The federal government program has granted permanent residence status for 75,000 Filipinos since 1992 under an attractive sales pitch: take care of our young children or seniors for just two years, and we’ll let yours come over and give everyone a shot at permanent residency.
The program has been so successful that 23,687 Filipinos arrived in Canada to benefit under the program last year alone. However, its surging popularity has made the process slow as long backlogs have piled up ever since. Currently, there are 17,600 names in the list applying for permanent residency. To counter the surge in applications Citizenship and Immigration Canada placed a cap in annual number of permanent residence grants at 5,500, and added new items in the criteria such as language and educational qualifications.

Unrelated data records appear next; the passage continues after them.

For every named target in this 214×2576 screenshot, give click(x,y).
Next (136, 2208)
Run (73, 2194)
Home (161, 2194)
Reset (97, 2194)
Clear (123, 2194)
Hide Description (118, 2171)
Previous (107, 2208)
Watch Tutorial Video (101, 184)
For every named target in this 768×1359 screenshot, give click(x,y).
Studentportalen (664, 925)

Yet the move has only meant those in the queue have to bear with further delays. Toronto Life has interviewed and shared stories of five Filipina caregivers who have shared their frustrations as they await their fate in their quest for permanent residency upgrade.
The five Filipino women, aged 38 to 49, earn salary of between C$1,400 (P49,561) to C$2,200 (P77,882), working as caregivers were featured in Toronto Life, detailing how they arrived in Canada, and how their application unraveled.

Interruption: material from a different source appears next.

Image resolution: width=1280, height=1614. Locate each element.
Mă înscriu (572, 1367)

Sheila Calica, who hails from Nueva Vizcaya, arrived in Canada in October 2008 and paid $1,720 a month while sending home $570 per month. She was fired in her first two jobs, citing difficulty in handling jobs and health reasons.
Three years after arriving in Canada, she applied for permanent residence in which she was promised 36 months to process. But later she was told the application would take 39 months, making her worry, leading to stress that she had to take a couple of week off from work.
Awaiting for the coveted permanent residency grant by CIC for the past 45 months, Calica hopes one day the wait will end.
Most of the interviewees have come from various adversities — one had to escape the wrath of Mount Pinatubo in the 1990s, others had to cross-country from Dubai and Hong Kong and Calica acted as mom and dad to younger siblings — to reach Canada. But upon arrival in the country, they share similar fate, at least at the moment: overdue promise of permanent residency in Canada. The wait had been too long for Mary Jane Magat that she had to remove her son from the application since he is already over the age requirement.
But while the wait meant anxiety (and stress to some), the pay has been decent and with 50 and 63% of wages sent back to the Philippines, it is generally higher compared to working in the Hong Kong and Middle East. That might not be enough compromise to accept, as many of Filipina caregivers interviewed have not been back home for several years, missing important milestones of family members they left behind. And with no permanent residence obtained, it’s a safe bet to stay in Canada for now.